In 1860, conflict broke out in Sungai Ujong over tin taxes and protection fees, with Chinese factions aligning with rival Malay chieftains. On 26 August 1860, Seng Meng Lee’s forces were defeated; he was captured and killed at the age of 39. Local accounts claim that white blood flowed from his neck when he was executed, interpreted as a divine omen. His followers enshrined him in Rasah’s Qiangu Temple (千古庙), marking the beginning of his deification.

Leadership passed to Yap Ah Loy, Seng’s subordinate, who later became Kapitan of Kuala Lumpur. In 1864, Yap brought Seng’s spirit tablet from Rasah to Kuala Lumpur and initially housed it in a modest wooden shrine, where worshippers claimed that Seng’s spirit offered guidance and protection during times of conflict. By 1873, Yap donated land behind his house for a permanent temple, which was completed in 1875. The new temple honored Seng Meng Lee revered as Sin Sze Ya, as well as Chung Piang Lai, a general under Yap Ah Loy who was known as the “Ever-Victorious General” and later worshipped as Si Sze Ya.

The temple quickly became a center of devotion, with believers crediting the deities’ protection for victories in the Selangor Civil War. It also served as a community hub for dispute settlement, ritual practice, and cultural preservation. Over time, the cult of the two guardian figures spread across Selangor, Negeri Sembilan, and Pahang, where branch temples such as the Kajang Shi Ye Temple and the Bentong Kwong Fook Temple were established.

The building underwent several renovations. Between 1881 and 1883, the temple was reconstructed after fire and flood damage; in 1938 it was again repaired. During the Japanese occupation in World War II, temple activities halted and statues were damaged, but in 1949 the local Chinese community restored the temple, re-consecrated statues, and added a purification hall to memorialize war victims. In 1984, the remains of Seng Meng Lee and his wife were reinterred at Semenyih Kwong Tong Cemetery, accompanied by burial objects such as porcelain cups, a brazier, and ornaments that reflected the daily life of 19th-century Chinese settlers.
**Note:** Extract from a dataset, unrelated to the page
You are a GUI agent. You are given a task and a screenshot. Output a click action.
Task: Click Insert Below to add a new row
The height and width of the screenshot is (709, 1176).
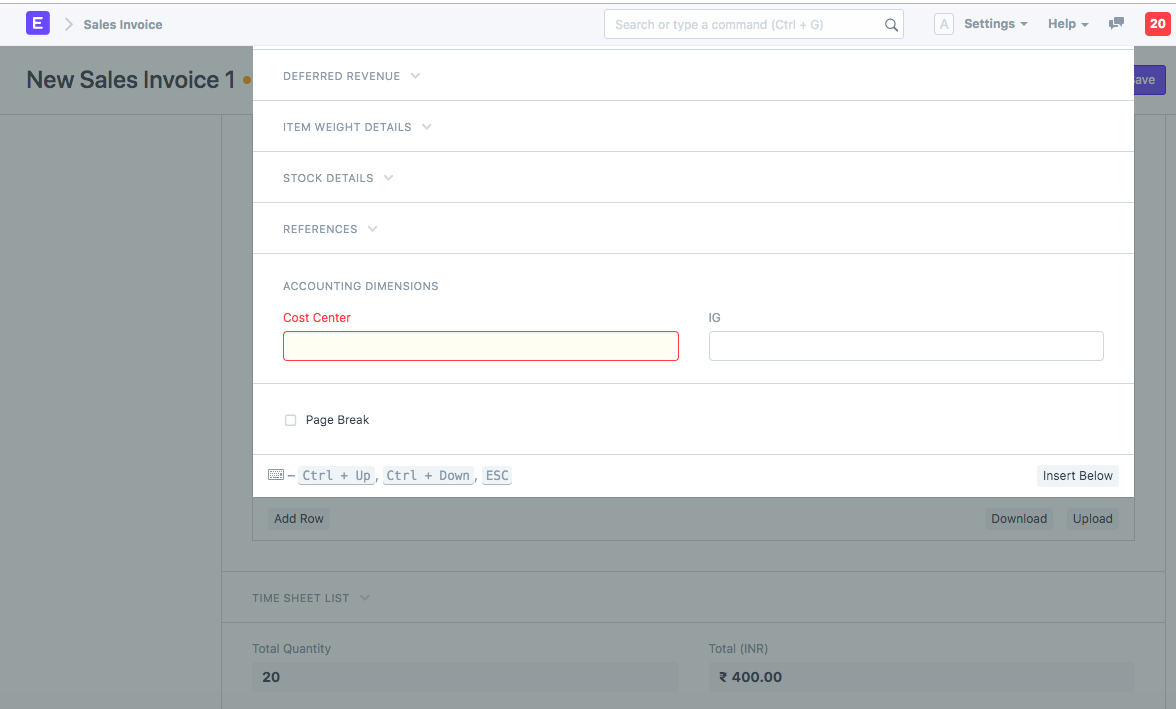(1077, 475)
In recognition of its cultural and religious importance, the Malaysian government declared the Sin Sze Si Ya Temple a National Heritage Site in 2020 under the National Heritage Act 2005. As the oldest Chinese temple in Kuala Lumpur, it remains both a religious sanctuary and a symbol of the struggles and resilience of the city’s early Chinese immigrant community.